QUICK REVIEW

[論文レビュー] An Intriguing Failing of Convolutional Neural Networks and the CoordConv Solution

Rosanne Liu, Joel Lehman|arXiv (Cornell University)|Jul 9, 2018

Neural Networks and Applications被引用数 645

ひとこと要約

論文はCNNがデカルト座標とピクセル空間間の座標変換に苦労することを示し、CoordConvを導入する。CoordConvは入力に座標チャンネルを追加して翻訳依存の表現を学べるようにし、速度とパラメータ効率を改善する。

ABSTRACT

Few ideas have enjoyed as large an impact on deep learning as convolution. For any problem involving pixels or spatial representations, common intuition holds that convolutional neural networks may be appropriate. In this paper we show a striking counterexample to this intuition via the seemingly trivial coordinate transform problem, which simply requires learning a mapping between coordinates in (x,y) Cartesian space and one-hot pixel space. Although convolutional networks would seem appropriate for this task, we show that they fail spectacularly. We demonstrate and carefully analyze the failure first on a toy problem, at which point a simple fix becomes obvious. We call this solution CoordConv, which works by giving convolution access to its own input coordinates through the use of extra coordinate channels. Without sacrificing the computational and parametric efficiency of ordinary convolution, CoordConv allows networks to learn either complete translation invariance or varying degrees of translation dependence, as required by the end task. CoordConv solves the coordinate transform problem with perfect generalization and 150 times faster with 10--100 times fewer parameters than convolution. This stark contrast raises the question: to what extent has this inability of convolution persisted insidiously inside other tasks, subtly hampering performance from within? A complete answer to this question will require further investigation, but we show preliminary evidence that swapping convolution for CoordConv can improve models on a diverse set of tasks. Using CoordConv in a GAN produced less mode collapse as the transform between high-level spatial latents and pixels becomes easier to learn.
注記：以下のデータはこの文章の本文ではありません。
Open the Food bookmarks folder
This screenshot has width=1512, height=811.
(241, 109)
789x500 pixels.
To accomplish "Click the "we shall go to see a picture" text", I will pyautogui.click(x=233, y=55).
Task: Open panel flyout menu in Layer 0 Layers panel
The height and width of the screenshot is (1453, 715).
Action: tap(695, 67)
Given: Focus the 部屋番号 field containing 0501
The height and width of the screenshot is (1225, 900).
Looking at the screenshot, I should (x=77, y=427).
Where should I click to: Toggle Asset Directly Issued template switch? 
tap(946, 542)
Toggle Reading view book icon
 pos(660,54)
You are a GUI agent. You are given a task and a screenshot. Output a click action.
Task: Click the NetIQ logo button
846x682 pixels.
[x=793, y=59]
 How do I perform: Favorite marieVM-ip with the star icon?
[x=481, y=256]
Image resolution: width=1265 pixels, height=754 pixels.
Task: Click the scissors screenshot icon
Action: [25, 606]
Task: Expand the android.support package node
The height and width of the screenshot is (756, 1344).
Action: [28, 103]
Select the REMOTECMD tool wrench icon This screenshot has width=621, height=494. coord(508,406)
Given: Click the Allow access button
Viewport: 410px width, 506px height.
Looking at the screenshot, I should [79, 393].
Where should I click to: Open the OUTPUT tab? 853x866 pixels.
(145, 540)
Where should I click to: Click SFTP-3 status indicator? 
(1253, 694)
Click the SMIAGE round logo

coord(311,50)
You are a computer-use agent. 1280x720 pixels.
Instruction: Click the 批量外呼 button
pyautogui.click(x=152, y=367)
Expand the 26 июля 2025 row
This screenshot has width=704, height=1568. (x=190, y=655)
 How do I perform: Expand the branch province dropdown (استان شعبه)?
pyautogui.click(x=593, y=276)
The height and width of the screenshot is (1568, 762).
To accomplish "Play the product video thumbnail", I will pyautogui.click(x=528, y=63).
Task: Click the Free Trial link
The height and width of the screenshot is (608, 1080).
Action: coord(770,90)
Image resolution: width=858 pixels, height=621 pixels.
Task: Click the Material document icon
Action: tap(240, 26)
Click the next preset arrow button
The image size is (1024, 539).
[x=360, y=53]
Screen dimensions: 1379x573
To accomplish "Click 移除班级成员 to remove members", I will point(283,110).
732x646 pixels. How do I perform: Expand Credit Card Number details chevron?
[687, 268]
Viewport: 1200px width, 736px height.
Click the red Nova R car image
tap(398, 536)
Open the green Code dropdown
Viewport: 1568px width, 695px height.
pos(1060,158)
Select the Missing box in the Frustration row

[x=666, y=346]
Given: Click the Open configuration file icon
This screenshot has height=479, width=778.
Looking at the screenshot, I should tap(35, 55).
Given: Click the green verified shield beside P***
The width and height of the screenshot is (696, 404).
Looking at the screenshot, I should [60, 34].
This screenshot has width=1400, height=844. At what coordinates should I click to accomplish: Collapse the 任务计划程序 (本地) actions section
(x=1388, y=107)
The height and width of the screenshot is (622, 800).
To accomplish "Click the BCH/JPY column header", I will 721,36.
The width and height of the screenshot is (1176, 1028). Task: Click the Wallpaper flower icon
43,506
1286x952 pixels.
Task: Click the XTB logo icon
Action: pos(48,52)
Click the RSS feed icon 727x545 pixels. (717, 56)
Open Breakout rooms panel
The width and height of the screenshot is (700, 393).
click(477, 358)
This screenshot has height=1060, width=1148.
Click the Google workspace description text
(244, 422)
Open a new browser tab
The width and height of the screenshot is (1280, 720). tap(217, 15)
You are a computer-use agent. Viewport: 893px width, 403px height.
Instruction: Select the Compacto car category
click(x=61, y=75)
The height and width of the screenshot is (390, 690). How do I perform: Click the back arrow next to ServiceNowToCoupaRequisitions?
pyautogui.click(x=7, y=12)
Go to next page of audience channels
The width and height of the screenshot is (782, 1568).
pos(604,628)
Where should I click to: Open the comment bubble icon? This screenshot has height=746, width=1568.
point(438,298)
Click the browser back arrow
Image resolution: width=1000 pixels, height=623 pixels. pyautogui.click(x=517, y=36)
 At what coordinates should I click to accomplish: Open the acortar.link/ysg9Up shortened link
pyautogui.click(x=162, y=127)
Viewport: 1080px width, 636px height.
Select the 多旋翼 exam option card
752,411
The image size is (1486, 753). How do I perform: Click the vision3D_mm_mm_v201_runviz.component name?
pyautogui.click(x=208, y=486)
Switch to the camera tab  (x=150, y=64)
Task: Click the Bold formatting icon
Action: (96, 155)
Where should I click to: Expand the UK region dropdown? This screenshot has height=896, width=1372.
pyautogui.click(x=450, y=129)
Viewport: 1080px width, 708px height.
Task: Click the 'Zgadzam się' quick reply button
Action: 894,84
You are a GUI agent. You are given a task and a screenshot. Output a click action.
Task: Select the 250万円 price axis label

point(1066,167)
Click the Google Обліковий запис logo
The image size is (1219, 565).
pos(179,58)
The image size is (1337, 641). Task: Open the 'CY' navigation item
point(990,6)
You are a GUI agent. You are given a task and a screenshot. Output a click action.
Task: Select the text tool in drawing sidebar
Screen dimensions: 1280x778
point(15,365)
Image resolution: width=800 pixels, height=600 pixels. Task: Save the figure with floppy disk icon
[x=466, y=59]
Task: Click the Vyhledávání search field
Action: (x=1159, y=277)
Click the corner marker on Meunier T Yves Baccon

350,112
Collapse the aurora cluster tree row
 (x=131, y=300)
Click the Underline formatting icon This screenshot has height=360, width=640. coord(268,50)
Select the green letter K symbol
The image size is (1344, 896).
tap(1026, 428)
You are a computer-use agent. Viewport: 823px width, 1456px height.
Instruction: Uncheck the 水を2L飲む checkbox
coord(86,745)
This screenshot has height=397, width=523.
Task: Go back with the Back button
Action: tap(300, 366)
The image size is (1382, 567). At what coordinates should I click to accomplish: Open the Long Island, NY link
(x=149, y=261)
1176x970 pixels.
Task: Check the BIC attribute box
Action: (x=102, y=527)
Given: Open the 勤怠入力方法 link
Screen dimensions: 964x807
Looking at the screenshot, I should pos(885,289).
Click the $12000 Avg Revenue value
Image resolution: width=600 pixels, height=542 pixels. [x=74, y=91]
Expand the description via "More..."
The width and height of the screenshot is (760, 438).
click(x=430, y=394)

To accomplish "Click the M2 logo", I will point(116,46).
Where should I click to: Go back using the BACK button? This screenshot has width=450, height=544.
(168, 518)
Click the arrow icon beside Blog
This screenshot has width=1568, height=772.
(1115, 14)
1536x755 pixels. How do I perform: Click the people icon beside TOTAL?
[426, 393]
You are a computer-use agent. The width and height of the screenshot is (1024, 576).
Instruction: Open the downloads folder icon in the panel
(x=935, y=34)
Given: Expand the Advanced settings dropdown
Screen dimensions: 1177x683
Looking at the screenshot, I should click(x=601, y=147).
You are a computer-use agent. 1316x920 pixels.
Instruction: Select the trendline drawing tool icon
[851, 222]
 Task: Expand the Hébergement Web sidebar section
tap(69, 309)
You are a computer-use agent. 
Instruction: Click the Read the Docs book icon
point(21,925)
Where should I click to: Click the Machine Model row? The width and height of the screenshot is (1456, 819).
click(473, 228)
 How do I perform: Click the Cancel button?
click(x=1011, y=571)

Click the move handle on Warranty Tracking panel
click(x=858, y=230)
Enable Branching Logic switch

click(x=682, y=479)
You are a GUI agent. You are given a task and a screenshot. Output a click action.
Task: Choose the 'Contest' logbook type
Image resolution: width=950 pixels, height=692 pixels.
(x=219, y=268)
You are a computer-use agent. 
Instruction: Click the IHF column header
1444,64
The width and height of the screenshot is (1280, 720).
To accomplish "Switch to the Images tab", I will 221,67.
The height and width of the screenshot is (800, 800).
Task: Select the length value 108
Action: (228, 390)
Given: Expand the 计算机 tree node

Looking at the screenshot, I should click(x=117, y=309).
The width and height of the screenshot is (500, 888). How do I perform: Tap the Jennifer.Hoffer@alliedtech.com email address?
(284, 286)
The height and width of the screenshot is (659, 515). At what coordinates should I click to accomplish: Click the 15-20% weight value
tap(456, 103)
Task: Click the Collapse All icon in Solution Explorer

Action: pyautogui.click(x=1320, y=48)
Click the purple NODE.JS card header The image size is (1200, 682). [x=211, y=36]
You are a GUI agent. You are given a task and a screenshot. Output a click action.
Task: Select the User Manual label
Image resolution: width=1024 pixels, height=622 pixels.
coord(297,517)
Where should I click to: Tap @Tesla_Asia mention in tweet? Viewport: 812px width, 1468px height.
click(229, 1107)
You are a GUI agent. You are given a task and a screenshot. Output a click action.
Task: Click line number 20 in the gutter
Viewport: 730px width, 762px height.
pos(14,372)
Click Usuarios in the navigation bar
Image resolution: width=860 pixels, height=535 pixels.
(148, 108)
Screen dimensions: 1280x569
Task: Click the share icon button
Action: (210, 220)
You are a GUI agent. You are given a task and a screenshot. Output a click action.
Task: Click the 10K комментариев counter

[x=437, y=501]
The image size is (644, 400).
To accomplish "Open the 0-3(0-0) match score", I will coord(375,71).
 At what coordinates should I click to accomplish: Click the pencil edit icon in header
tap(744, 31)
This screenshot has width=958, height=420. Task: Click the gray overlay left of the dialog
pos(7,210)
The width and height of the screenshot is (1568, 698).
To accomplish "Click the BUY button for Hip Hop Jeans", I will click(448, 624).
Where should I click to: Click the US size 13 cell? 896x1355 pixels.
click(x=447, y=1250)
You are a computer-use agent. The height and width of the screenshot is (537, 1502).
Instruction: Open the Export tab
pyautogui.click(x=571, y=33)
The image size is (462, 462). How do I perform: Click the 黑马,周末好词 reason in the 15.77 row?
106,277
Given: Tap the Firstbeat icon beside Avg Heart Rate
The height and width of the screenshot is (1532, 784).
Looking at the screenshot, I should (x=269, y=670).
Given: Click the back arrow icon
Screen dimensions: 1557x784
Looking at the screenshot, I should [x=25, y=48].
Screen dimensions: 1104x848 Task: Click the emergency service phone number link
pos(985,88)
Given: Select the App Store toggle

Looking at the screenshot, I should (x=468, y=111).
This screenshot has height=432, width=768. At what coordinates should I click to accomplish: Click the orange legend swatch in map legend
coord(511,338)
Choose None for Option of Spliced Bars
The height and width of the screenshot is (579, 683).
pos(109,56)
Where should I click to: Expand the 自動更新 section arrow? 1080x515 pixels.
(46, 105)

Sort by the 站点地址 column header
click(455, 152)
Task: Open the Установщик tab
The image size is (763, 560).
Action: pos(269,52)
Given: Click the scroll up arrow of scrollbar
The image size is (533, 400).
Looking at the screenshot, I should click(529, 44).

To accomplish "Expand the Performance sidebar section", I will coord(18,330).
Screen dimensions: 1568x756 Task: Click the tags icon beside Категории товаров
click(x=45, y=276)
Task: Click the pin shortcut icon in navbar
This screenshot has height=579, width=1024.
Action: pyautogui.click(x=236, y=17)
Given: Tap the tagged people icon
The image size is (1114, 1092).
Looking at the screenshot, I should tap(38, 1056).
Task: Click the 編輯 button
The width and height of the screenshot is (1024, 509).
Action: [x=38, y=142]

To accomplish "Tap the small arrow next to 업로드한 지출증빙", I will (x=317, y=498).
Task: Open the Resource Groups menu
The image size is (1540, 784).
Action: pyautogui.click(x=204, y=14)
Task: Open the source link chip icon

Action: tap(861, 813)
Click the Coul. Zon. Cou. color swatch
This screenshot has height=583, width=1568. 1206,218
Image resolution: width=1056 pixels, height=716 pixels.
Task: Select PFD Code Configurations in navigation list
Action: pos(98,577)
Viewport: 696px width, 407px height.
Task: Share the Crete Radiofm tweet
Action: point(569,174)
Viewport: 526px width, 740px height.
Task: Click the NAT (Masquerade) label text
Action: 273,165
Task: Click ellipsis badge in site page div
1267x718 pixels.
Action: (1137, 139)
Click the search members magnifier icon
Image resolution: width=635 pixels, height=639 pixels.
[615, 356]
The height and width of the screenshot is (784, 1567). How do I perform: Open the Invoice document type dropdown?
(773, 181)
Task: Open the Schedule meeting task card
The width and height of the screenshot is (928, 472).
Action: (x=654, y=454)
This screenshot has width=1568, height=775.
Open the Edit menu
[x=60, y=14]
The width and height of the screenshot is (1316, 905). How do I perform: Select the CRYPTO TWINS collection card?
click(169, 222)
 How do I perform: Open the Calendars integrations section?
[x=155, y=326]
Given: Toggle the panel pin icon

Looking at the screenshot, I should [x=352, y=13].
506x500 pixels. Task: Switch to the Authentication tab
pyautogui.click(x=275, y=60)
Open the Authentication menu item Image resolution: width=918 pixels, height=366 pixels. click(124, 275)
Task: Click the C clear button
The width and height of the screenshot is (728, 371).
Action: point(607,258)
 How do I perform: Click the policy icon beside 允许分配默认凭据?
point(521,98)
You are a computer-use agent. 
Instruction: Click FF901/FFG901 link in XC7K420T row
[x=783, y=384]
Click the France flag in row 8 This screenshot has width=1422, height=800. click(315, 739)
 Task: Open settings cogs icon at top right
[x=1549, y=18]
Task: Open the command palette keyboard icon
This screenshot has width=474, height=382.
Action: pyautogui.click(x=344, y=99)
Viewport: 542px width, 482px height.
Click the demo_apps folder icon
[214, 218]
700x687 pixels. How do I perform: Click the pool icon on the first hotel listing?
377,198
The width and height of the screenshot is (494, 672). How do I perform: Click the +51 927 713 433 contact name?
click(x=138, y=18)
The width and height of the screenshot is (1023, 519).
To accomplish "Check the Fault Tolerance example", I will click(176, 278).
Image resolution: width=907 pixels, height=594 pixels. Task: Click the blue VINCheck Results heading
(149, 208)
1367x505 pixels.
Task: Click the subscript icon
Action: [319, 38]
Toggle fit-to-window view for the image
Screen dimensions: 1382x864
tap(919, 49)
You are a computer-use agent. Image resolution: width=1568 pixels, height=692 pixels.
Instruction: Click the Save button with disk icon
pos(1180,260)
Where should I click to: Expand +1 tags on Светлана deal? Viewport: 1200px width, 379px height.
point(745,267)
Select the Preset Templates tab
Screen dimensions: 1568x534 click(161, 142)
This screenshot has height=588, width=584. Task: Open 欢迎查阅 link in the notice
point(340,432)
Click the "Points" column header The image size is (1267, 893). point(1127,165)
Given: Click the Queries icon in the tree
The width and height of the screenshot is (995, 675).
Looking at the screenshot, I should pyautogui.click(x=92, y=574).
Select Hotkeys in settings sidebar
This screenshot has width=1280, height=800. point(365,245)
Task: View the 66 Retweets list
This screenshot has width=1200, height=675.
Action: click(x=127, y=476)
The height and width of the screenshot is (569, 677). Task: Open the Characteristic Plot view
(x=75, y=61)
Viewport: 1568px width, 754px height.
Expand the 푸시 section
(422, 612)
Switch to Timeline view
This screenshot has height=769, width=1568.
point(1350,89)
A Faster R-CNN detection model trained on MNIST showed 24% better IOU when using CoordConv, and in the RL domain agents playing Atari games benefit significantly from the use of CoordConv layers.

研究の動機と目的

標準CNNがCartesian-to-pixel座標変換を学習する際の驚くべき難しさを実証する。
座標情報へのアクセスを提供するドロップイン層としてCoordConvを導入する。
CoordConvはパラメータを減らし、学習を高速化しつつ翻訳依存の表現を学習可能にすることを示す。
おもちゃタスクと実世界のモデルを横断してCoordConvを評価し、汎用性と影響を評価する。

提案手法

Not-so-Clevr おもちゃデータセットを定義する。64×64のキャンバス上に9×9の正方形があり、各例には3つのフィールド（中心座標、中心ピクセルのワンホット表現、レンダリング画像）を含む。
標準畳み込みの前に入力にハードコードされた座標チャンネルを追加することでCoordConv層を提案し、フィルターにCartesian座標へのアクセスを実質的に提供する。
標準の畳み込みネットワークとCoordConvを、均等・象限の訓練/テスト分割を用いた監視付き座標分類・回帰・レンダリングタスクで比較する。
CoordConvが小さなパラメータオーバーヘッドで効率を維持し、学習によって翻訳不変な挙動を制御できることを示す。
CoordConvを広範なモデルのドロップイン置換として適用し、画像分類、物体検出、生成モデル、強化学習への影響を評価する。

実験結果

リサーチクエスチョン

RQ1標準の畳み込みで、Cartesian座標からピクセル空間表現への写像をCNNが効率的に学習できるか？
RQ2CoordConvを介して明示的な座標情報を導入することは、座標変換の学習と一般化を改善するか？
RQ3CoordConv層は、 toys タスクを超えて実世界のモデル（検出器、GAN/VAE、RL）にも利点をもたらすか？

主な発見

座標変換タスクは標準CNNにとって supervise されていても難しく、象限分割ではほとんど一般化が見られない。
CoordConvは座標タスクに対して訓練・テストの精度を完璧に達成し、はるかに少ないパラメータで、訓練はseconds vs hoursと比較して大幅に高速。
畳み込みをCoordConvに置換することで、MNIST様の物体検出での精度向上（Faster R-CNNでのIOU 24%の改善）やGAN/VAEsのモード崩壊の減少など、多様な設定で性能が向上する。
ImageNet分類ではCoordConvの改善はほとんどなく、翻訳不変な分類タスクへの利点は限られていることを示す。
AtariのRLタスクでは多くのゲームで性能が向上するが、すべてのゲームで普遍的ではない。

より良い研究を、今すぐ始めましょう

論文設計から論文執筆まで、研究時間を劇的に削減しましょう。

クレジットカード登録不要

このレビューはAIが作成し、人間の編集者が確認しました。